400 Horsepower: Image I/O Improvements in Mustang
Happy New Year!
It's been a while since my last post, but I wanted to kick off 2006 by reporting some nice performance improvements in Image I/O. As you may know, we're constantly finding ways to boost performance in various parts of the JDK. In JDK 5 we did some performance work in Image I/O, specifically to avoid finalization in the JPEGImageReader, which made for huge gains in scalability and performance of reading JPEG images. We heard some great feedback about those changes, but we knew there was more work to be done.

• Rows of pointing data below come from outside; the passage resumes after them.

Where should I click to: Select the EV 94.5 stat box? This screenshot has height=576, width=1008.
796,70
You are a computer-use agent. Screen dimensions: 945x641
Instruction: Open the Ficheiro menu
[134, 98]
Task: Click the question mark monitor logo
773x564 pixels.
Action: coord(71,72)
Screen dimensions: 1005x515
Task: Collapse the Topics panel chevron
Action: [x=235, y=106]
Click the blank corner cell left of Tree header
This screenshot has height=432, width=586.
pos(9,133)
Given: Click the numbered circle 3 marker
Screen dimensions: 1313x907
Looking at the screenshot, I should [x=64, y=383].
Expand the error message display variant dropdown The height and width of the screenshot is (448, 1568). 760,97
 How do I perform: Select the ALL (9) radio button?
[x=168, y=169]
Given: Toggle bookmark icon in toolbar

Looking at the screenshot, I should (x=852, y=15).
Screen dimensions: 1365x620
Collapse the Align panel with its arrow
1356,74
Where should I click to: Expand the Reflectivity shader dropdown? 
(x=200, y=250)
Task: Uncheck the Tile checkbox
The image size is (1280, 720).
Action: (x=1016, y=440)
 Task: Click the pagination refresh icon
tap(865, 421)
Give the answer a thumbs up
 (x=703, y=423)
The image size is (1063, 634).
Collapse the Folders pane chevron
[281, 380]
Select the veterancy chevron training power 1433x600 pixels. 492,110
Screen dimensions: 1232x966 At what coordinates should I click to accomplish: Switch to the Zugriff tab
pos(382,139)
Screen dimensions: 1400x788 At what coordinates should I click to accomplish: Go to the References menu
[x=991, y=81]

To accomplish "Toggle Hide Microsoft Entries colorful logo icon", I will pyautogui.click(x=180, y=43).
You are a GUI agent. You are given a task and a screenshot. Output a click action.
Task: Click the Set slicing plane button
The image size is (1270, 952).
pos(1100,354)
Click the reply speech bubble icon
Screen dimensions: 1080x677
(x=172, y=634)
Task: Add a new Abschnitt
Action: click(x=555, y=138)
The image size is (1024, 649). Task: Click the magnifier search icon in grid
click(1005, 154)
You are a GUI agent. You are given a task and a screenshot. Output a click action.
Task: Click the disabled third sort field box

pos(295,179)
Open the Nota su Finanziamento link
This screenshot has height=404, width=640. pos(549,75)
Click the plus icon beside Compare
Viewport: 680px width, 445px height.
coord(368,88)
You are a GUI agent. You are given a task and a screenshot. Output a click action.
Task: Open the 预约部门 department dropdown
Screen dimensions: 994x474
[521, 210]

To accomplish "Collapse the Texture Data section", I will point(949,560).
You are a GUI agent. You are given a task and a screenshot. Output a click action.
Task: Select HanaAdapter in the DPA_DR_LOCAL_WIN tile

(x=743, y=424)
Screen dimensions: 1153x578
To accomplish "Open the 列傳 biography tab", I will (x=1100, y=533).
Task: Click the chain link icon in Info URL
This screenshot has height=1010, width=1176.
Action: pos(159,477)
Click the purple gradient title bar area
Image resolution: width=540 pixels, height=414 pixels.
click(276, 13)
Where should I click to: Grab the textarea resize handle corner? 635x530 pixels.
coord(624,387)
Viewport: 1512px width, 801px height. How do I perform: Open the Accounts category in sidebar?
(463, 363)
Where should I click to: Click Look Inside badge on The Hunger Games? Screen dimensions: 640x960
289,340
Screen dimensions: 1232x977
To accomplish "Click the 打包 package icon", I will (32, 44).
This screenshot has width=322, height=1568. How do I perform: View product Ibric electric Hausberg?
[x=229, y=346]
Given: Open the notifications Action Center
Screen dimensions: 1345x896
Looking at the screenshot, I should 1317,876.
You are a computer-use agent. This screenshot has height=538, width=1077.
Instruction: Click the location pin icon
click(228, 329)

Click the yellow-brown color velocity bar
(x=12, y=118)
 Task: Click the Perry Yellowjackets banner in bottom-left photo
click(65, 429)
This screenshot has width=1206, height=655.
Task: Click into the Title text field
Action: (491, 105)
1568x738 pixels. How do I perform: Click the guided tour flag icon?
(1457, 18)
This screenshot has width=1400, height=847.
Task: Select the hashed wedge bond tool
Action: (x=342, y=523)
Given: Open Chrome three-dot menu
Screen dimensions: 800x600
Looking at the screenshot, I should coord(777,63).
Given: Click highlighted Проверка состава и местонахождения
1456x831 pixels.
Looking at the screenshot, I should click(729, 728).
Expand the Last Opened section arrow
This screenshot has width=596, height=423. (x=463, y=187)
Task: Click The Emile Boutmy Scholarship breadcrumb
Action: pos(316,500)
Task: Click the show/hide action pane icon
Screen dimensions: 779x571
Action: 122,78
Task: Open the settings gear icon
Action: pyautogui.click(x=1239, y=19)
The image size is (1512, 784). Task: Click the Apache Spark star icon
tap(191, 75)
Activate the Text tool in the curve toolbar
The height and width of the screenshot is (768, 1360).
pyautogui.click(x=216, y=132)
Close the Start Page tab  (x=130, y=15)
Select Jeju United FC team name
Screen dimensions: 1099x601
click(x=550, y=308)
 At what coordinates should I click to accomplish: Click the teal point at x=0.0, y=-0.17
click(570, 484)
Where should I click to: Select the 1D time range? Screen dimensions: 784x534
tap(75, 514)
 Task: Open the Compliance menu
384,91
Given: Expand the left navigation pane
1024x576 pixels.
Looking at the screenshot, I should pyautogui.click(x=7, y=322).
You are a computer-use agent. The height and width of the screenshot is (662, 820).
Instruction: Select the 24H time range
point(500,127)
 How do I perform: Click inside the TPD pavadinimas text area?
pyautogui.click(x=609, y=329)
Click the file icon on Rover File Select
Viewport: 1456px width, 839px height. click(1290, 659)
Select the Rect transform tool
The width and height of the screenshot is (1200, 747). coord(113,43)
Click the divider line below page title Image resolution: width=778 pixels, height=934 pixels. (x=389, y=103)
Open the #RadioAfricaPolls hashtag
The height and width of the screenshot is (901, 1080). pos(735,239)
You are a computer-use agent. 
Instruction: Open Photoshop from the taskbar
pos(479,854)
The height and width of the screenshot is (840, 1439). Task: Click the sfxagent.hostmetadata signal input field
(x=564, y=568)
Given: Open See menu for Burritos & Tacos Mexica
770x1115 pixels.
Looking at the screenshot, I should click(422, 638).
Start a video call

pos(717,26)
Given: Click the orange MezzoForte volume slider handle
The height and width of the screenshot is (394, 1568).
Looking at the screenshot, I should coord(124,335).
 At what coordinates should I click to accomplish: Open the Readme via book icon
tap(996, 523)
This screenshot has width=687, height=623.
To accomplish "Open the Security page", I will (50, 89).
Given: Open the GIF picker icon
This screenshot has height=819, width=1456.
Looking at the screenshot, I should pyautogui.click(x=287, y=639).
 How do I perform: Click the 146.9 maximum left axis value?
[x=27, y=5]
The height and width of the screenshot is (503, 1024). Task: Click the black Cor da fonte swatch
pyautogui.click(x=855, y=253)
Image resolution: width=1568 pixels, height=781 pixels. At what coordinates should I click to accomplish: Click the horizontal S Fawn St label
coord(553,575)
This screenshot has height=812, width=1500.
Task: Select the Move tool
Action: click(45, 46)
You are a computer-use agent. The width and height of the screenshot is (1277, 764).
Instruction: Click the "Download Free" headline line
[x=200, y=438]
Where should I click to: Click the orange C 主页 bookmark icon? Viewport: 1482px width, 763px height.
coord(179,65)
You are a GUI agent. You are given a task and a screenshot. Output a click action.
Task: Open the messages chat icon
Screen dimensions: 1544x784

So a couple months ago, I spent a few solid weeks digging deep into the Image I/O framework and the core plugins trying to find ways to improve performance. I've identified a few long term things we can do to optimize certain plugins even more, perhaps in the Dolphin timeframe. But along the way, I uncovered (and picked off) some low hanging fruit and fixed them in Mustang b63. I won't bore you with all the details, but if you're interested, you can read the evaluations of the following bug reports, all of which were fixed in b63:
- 6347575: FileImageInputStream.readInt() and similar methods are inefficient
- 6348744: PNGImageReader should skip metadata if
- 6354056: JPEGImageReader could be optimized
- 6299405: ImageInputStreamImpl still uses a finalize() which causes java.lang.OutOfMemoryError
- 6354112: increase compiler optimization level for libjpeg to improve runtime performance
Also in those evaluations you'll find lots of raw J2DBench numbers and analysis, but ASCII can be so boring. What blog entry would be complete without a Ross Perot-style chart? [Did I really just make a Ross Perot reference? How pathetic... Maybe next time I'll make a clever remark about Dan Quayle's potatoe?] Feast yr eyes:
That 20x20 JPEG score for JDK 1.4.2 isn't a glitch; it really was that bad (yet another demonstration of the evils of finalizers and explicit System.gc() calls)... Note that this chart only shows results for small images just because I'm tired and lazy, but similar improvements can be seen for larger images as well. For example, I've measured a 53% improvement in reading 4000x4000 pixel JPEG images between Mustang b62 and b63.
And yet somehow I'm still not satisfied... We'll continue to work on this stuff as time goes on. In the meantime, please download the latest Mustang snapshot and let us know if these Image I/O enhancements are helping your application.
Are You Ready To Testify? I Give You... A Testimonial!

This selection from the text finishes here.